リストを源にピアノ曲の伝統の下を流れる地下水脈
この曲は確かにドビュッシーらしいハーモニーと、ピアノという楽器の特性を活かした、素晴らしい響きで水の様子を描写しています。しかし、当時のフランス音楽の先端を走っていたドビュッシーにしては、なぜいまさら、水にこだわりを見せたのか、少し疑問です。
これは、私の想像ですが、13歳年下だが、有力なライバルとなるであろう才能、ラヴェルに刺激されたのではないでしょうか。一回りも年齢が違うので、まだまだこの時のラヴェルは頭角を現し始めた、という段階でしたが、その彼が「水の戯れ」という名曲を1902年に発表しているのです。それは、すでに名のあるドビュッシーでさえ、衝撃的だったのでは...と思います。そして、その答えが、「水の反映」に込められているような気がしてなりません。

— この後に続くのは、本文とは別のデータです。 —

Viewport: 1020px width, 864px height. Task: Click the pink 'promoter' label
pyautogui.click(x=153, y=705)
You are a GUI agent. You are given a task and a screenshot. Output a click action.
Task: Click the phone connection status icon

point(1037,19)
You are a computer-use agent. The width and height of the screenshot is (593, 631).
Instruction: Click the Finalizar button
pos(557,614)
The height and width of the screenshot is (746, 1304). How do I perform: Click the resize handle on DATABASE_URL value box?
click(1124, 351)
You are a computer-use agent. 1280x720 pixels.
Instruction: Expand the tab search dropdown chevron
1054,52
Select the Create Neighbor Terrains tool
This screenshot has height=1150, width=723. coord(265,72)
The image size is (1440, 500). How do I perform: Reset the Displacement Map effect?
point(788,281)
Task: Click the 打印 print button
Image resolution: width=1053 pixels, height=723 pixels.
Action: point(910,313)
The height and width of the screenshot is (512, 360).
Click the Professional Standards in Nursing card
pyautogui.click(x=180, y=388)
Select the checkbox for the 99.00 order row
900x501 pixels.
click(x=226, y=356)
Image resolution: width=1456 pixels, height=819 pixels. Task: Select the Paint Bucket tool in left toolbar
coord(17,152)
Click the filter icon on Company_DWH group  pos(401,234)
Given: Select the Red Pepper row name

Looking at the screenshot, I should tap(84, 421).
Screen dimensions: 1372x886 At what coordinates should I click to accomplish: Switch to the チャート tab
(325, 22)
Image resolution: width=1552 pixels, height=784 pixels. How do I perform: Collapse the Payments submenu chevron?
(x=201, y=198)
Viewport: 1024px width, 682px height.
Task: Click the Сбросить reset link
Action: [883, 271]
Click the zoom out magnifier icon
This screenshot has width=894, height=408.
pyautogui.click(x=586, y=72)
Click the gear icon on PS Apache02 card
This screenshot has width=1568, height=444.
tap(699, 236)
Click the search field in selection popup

ラヴェルの作品はリストの作品にインスパイアされ、ドビュッシーの作品は、ラヴェルの作品に刺激されて生まれたとしたら、水によってつながる、クラシック曲たちの系譜、といったところでしょうか。もちろん、本人たちは、何も言い残していませんが、それは、地下水脈のように、ピアノ曲の伝統の下を流れているのです。